Dans ce thriller, le genre de prédilection de Tsutsui qu’il aime entrelacer avec un récit de mœurs et de société, le fruit violacé permet à une petite ville rurale qui se vidait de ses habitants de redevenir prospère après qu’un célèbre youtubeur (qui prend les traits de la superstar du Net japonais Hikakin) en fasse la promotion. Les commandes affluent comme les caméras des journaux télévisés, les curieux et de nouveaux ruraux qui aimeraient profiter de cette nouvelle abondance. Parmi elles, le vulgaire et obséquieux Mutsuo Suzuki venu tenter sa chance comme ouvrier agricole. Il suscite immédiatement la méfiance de Keita Izumi, l’exploitant du florissant verger, en instance de divorce avec sa femme. Son instinct ne l’a pas trompé, le visiteur se révèle être un repris de justice doublé d’un prédateur sexuel. Izumi et quelques concitoyens vont se demander comment protéger la communauté de cet individu, quitte à faire justice eux-mêmes.
« Noise ». / KI-OON
Le mangaka quitte ses habituels univers urbains pour nicher son huis clos au cœur de sa région natale, la préfecture d’Aichi, non loin de Nagoya. « Au-delà du problème de la concentration de la population, qui est réél au Japon, notamment à Tokyo, ce qui m’a intéressé ce sont les bulles fermées mais soudées que sont les villages et les populations rurales. Ce type de scène est idéal pour construire un thriller », explique-t-il au Monde lors d’un bref passage à Paris.

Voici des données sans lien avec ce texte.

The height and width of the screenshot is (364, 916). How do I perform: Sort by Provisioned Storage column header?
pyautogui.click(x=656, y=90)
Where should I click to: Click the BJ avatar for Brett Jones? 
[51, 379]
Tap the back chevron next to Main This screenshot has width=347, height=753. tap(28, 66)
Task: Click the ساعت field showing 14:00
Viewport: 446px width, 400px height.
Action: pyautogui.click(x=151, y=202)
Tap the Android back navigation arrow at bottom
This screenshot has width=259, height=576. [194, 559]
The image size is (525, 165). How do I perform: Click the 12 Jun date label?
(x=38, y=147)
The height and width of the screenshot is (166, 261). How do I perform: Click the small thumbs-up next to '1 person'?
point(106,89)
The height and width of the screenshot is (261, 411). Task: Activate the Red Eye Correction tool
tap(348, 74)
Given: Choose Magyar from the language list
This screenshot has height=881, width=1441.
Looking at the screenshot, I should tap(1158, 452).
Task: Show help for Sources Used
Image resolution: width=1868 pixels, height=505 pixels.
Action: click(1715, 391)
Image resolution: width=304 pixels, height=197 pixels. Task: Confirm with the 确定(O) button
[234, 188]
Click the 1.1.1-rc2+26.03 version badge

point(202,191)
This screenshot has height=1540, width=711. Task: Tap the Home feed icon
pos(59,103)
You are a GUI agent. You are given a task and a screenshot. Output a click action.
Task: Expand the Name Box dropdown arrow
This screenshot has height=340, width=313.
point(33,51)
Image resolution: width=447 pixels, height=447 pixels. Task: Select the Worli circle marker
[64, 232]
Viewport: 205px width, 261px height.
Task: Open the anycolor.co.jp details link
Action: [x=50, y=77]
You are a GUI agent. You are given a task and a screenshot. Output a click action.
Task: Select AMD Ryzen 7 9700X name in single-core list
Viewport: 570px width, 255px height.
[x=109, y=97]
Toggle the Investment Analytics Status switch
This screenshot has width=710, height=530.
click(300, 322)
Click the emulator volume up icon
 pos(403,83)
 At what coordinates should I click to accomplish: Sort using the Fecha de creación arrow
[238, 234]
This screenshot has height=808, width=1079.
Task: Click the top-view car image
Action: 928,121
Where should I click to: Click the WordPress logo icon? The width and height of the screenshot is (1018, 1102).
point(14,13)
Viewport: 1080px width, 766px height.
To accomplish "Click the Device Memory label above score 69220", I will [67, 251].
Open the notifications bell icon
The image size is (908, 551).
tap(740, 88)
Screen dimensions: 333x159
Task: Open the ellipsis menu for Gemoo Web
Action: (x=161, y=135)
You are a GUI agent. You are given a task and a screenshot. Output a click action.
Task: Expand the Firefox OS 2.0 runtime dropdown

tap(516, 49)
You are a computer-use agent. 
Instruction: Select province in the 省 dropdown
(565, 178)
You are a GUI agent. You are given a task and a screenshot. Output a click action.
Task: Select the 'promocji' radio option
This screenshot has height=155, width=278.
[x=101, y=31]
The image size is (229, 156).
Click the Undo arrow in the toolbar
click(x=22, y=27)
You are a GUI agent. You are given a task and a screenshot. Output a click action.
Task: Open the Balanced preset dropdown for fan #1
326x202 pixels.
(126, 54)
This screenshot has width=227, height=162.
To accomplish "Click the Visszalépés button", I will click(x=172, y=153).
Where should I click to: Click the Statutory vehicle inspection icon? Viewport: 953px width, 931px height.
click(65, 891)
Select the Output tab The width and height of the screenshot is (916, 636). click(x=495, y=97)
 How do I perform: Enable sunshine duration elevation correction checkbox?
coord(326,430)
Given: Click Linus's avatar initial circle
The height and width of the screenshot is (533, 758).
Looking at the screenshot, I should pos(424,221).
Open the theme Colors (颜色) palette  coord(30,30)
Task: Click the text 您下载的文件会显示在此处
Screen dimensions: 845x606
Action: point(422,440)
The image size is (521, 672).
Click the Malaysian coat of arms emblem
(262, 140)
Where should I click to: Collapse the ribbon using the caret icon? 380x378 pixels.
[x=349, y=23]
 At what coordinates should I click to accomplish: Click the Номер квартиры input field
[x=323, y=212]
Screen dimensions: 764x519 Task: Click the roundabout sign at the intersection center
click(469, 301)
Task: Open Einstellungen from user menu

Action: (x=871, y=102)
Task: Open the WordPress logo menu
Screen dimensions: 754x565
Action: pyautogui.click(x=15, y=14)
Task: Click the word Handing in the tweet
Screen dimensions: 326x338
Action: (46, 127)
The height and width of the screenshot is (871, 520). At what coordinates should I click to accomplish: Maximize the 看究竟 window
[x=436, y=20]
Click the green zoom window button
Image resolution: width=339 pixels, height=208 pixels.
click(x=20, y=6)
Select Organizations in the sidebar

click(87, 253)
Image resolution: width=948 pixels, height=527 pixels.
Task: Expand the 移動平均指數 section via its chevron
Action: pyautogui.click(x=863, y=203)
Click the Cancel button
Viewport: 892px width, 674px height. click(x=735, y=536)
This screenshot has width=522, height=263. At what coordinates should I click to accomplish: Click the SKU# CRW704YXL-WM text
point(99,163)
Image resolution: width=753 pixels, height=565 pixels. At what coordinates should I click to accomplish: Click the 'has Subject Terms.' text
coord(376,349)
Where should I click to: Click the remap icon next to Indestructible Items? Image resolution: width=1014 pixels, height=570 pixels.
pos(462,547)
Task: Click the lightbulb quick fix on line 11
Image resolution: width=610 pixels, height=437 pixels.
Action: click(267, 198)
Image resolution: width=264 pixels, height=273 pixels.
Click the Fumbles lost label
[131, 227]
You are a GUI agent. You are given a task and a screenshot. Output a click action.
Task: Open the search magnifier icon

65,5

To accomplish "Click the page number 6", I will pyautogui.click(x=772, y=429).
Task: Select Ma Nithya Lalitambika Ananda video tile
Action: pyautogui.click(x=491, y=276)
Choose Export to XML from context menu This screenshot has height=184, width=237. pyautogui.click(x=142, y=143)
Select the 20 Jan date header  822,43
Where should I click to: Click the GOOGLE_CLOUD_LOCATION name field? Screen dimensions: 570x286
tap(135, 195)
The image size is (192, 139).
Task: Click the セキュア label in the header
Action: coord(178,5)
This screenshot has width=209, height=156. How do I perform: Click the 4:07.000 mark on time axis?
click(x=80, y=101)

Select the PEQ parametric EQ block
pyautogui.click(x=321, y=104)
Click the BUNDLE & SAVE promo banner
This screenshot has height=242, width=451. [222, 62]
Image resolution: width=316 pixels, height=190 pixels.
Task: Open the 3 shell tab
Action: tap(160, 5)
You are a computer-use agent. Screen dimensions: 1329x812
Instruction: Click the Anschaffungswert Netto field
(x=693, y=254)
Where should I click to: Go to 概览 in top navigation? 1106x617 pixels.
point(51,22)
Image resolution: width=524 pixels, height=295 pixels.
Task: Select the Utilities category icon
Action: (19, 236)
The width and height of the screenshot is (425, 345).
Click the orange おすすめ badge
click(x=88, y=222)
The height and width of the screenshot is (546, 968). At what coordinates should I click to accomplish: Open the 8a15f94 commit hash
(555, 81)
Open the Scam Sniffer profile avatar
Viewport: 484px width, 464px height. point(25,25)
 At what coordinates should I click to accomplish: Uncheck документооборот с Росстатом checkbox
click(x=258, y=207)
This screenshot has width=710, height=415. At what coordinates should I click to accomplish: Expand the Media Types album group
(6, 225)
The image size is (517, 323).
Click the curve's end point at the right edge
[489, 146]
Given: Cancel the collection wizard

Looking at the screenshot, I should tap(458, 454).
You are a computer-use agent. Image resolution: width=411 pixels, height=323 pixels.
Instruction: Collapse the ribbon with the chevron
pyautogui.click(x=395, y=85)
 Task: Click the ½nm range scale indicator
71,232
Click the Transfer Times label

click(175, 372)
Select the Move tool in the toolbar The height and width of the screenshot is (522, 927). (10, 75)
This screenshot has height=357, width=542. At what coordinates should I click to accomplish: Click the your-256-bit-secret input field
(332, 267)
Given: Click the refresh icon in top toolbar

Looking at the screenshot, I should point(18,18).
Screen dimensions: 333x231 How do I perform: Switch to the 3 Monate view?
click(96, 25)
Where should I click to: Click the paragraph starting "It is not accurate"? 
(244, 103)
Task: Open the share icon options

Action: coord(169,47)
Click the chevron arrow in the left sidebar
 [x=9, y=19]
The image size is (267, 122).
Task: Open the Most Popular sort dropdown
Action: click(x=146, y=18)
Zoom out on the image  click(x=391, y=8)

S’ajoute également l’inspiration de deux faits divers, matière dont Tetsuya Tsutsui nourrit énormément ses mangas. « Le premier est celui d’une jeune popstar qui a été poignardée par un fan frustré. Je me suis demandé comment cela se passerait s’il sortait de prison. Il y a ensuite l’histoire d’une personne qui a été mise au ban d’un petit village de campagne et qui a pété les plombs et s’en est pris à la population », rapporte le dessinateur.
« Noise ». / KI-OON
A l’image de ce que le mangaka a développé avec Prophecy, sa trilogie probablement la plus connue, Tetsuya Tsutsui aime observer la nature humaine et les réactions des gens face à l’adversité : « Ce que je veux faire passer, ce sont les ondes que des événements brutaux peuvent provoquer chez des personnages ordinaires », défend l’auteur. Un questionnement moral qui passe par les tiraillements intérieurs des personnages et une expressivité que le dessinateur sait habilement restituer sur ses planches. Le questionnement moral, la notion de justice, pourtant omniprésents dans une œuvre étalée sur plus de quinze ans, ne sont pour l’auteur qu’annexes, bien que subtilement travaillées : « Etant donné que je me base sur des faits divers au départ, j’imagine que j’y mets mon ressenti personnel face à ce type de situation, de façon assez terre à terre », concède-t-il.
Comme pour ses précédentes séries, l’intrigue de Noise trouvera un épilogue en trois tomes au maximum. Une façon pour le mangaka de rester tonique dans son récit, dont les conclusions sont parfois, hélas, moins haletantes que leurs démarrages. Pourvu cette fois que la figue ne flétrisse pas.
Noise, de Tetsuya Tsutsui, traduction de David Le Quéré, tome I le 6 septembre, éditions Ki-oon, 198 pages, 7,90 euros.